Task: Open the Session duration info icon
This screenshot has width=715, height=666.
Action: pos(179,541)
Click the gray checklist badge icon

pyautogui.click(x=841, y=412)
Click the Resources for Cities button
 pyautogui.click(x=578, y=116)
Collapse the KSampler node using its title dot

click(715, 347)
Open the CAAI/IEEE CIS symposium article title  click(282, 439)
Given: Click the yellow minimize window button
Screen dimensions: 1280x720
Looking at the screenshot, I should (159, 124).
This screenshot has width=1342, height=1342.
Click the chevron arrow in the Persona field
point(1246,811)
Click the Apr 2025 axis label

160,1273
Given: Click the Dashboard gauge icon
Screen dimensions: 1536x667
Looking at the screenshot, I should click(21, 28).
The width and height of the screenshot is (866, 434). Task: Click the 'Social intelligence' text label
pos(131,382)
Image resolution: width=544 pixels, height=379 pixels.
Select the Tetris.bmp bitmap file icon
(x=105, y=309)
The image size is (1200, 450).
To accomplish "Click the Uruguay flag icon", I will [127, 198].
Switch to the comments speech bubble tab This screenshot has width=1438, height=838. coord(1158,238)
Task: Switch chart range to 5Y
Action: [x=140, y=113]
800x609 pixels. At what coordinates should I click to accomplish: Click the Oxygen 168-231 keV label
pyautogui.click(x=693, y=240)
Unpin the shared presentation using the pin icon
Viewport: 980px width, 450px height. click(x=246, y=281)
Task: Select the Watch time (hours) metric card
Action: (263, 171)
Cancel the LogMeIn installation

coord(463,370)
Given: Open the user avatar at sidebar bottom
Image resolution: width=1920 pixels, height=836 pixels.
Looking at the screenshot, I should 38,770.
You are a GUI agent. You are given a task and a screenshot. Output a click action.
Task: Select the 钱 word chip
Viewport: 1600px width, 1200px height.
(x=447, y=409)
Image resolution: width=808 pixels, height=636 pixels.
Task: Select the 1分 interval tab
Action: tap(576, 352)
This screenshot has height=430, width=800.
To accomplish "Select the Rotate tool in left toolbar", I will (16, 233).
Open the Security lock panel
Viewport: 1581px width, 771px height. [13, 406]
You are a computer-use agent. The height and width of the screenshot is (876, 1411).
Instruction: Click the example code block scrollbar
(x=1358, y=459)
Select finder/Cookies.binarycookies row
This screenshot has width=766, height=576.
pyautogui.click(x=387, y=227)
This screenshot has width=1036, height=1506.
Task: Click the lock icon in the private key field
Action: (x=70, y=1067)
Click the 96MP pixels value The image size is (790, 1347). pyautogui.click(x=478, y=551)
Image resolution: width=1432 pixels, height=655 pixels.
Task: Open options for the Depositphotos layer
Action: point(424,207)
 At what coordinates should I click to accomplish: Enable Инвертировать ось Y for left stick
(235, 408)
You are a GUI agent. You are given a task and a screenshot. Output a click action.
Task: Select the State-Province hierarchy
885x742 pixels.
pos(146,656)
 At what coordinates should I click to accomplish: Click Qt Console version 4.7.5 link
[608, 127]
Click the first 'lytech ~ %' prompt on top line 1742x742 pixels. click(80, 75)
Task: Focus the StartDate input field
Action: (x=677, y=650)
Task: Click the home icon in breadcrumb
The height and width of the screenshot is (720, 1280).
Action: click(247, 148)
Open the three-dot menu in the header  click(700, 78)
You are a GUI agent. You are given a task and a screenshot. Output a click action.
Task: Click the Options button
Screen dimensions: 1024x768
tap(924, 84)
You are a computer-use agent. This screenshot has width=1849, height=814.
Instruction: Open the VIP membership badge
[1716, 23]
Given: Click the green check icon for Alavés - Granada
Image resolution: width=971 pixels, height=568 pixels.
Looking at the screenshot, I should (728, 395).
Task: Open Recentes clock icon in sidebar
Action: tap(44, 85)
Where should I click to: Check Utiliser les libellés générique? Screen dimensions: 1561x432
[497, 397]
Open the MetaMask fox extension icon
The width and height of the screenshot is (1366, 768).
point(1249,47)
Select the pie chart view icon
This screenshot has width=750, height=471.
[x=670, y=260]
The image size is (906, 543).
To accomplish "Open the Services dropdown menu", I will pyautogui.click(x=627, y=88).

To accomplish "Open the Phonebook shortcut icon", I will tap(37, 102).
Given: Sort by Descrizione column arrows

=======

● **REQUIREMENT**: Beginning at the line containing "The image size is (906, 543).", repeat each line exactly through the last line of the entries, and include no other lines.

● **WRITTEN ANSWER**:
The image size is (906, 543).
To accomplish "Open the Services dropdown menu", I will pyautogui.click(x=627, y=88).

To accomplish "Open the Phonebook shortcut icon", I will tap(37, 102).
Given: Sort by Descrizione column arrows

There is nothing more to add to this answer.